▶ [GIVEN TASK]: Count how many lines of the entries below contain the string "screenshot". Give only the number.

Entries for finding displayed items:
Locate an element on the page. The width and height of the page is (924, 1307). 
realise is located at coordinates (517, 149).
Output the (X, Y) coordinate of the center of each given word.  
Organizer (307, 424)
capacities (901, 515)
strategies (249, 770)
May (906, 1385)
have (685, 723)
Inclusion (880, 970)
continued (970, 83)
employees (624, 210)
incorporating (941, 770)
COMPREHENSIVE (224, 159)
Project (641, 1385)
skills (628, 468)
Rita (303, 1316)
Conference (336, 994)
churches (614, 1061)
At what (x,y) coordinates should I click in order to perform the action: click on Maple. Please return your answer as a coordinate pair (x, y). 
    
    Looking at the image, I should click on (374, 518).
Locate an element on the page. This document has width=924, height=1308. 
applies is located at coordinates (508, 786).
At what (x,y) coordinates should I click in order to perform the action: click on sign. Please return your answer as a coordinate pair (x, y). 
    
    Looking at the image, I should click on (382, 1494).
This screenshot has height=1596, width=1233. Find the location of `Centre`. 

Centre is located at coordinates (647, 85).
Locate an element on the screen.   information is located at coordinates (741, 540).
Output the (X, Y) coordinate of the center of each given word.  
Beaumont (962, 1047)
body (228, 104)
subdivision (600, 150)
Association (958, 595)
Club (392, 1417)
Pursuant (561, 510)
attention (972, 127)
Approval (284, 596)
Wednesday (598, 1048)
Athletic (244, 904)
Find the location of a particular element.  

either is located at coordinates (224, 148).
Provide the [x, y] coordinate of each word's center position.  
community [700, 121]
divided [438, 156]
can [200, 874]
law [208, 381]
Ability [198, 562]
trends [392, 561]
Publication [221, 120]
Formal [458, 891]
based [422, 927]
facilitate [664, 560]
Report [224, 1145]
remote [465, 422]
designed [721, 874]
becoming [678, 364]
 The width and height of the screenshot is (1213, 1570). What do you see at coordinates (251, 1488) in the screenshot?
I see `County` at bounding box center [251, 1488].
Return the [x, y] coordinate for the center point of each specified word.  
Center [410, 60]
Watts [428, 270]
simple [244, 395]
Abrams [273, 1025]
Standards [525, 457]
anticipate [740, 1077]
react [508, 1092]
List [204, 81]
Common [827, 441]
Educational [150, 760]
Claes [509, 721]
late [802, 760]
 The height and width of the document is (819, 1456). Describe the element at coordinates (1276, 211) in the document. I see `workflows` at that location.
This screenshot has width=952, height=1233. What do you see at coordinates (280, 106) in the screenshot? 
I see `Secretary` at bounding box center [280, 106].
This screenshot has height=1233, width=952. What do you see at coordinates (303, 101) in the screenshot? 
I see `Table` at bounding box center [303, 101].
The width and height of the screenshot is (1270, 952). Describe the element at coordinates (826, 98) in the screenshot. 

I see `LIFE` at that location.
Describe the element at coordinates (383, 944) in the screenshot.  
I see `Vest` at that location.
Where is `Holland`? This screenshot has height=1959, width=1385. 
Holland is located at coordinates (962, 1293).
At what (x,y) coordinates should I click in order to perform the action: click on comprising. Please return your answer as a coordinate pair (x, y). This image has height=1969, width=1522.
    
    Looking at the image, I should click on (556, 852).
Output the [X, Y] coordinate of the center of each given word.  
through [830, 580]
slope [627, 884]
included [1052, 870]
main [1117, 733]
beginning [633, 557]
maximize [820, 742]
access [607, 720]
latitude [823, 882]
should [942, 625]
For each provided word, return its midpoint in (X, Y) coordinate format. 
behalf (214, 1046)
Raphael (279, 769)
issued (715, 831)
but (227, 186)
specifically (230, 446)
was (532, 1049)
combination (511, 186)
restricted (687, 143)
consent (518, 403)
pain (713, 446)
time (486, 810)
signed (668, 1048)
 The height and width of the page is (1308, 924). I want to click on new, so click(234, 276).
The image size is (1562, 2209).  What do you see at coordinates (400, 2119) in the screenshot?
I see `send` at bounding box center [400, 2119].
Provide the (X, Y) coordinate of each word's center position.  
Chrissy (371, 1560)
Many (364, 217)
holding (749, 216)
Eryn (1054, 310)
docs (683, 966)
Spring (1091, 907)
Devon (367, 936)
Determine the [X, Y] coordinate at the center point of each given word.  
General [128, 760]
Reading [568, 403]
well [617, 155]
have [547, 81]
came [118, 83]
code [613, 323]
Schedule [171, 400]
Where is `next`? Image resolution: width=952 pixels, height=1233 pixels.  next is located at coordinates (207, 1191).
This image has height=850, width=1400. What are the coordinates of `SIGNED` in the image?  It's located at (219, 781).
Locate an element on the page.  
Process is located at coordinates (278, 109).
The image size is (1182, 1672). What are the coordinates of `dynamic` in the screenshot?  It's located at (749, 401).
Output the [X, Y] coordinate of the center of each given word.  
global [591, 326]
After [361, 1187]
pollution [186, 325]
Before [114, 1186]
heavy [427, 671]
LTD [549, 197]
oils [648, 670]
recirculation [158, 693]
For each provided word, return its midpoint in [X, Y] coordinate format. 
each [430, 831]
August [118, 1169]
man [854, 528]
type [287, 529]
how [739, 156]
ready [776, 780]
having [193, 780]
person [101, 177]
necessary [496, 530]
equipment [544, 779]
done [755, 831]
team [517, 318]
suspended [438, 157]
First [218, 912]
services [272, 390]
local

▶ [TASK OUTPUT]: 9